The old definition of done versus the new one. The old: code reviewed, tests passing, acceptance criteria met, merged to production, with the finish line at "the code shipped" and nobody owning whether it mattered. The new: everything in the old quality bar, plus picking the right thing to build, confirming it delivers value, and learning from real usage, where done means the problem is solved and verified.
What to Actually Do About It
You don't change a definition of done with a memo. You change it by changing what the team is responsible for and what you reward. Four things that move it:
- Expand the boundaries on paper. Rewrite your definition of done so the last line isn't "deployed to production." Make it "confirmed the customer outcome we intended." Keep every quality check you already have. You're not lowering the bar; you're adding the part that was missing. If you can't confirm the outcome, the work isn't done; it's shipped. Those are different words for a reason.

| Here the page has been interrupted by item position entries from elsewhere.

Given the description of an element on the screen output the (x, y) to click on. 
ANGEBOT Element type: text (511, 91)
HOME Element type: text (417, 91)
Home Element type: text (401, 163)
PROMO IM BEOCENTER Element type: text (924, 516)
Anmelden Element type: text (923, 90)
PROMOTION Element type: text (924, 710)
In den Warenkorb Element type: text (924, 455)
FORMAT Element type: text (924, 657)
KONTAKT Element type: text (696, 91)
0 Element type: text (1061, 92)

- Put engineers near the customer. They can't own an outcome they never see. Get them into support tickets, customer calls, and usage data. If they genuinely can't reach end users because you're in a regulated space or a deep platform team, give them the next best proxy: the usage data, the support queue, and a product manager who carries the customer's voice into the room. The moment an engineer watches a real user struggle, the definition of done changes itself.
- Build follow-through into the schedule. Leave room after a launch to check whether it worked. This only works once the team believes done means solved, so add the time after the belief changes, not instead of it. A feature nobody validates is a coin flip you chose not to look at.
- Reward outcomes, not output. As long as you celebrate "shipped 40 tickets this sprint," you're paying people to hit the old definition of done. Celebrate the fix that dropped support volume, or the feature that moved a real number. In an AI-assisted team, this is existential: ticket throughput is now a measure of how fast your tools autocomplete, not whether anyone built the right thing.
None of this requires a new framework. It requires deciding that done means the customer succeeded, and then building the team and the process around that one sentence.
The Bottom Line
The old definition of done assumed a human author, human intent, and that writing the code was most of the job. The last assumption just collapsed. When the machine writes the code, "the code is finished" measures the cheapest, most automated part of the work, and stays silent on the only parts that were ever hard: deciding what to build, and proving it mattered.
Most teams will read this and keep their old definition anyway, because the old one is comfortable, and it lets everyone go home when the code merges. The ones that change it will build products people actually use. That was always the game. AI just stopped letting us pretend otherwise.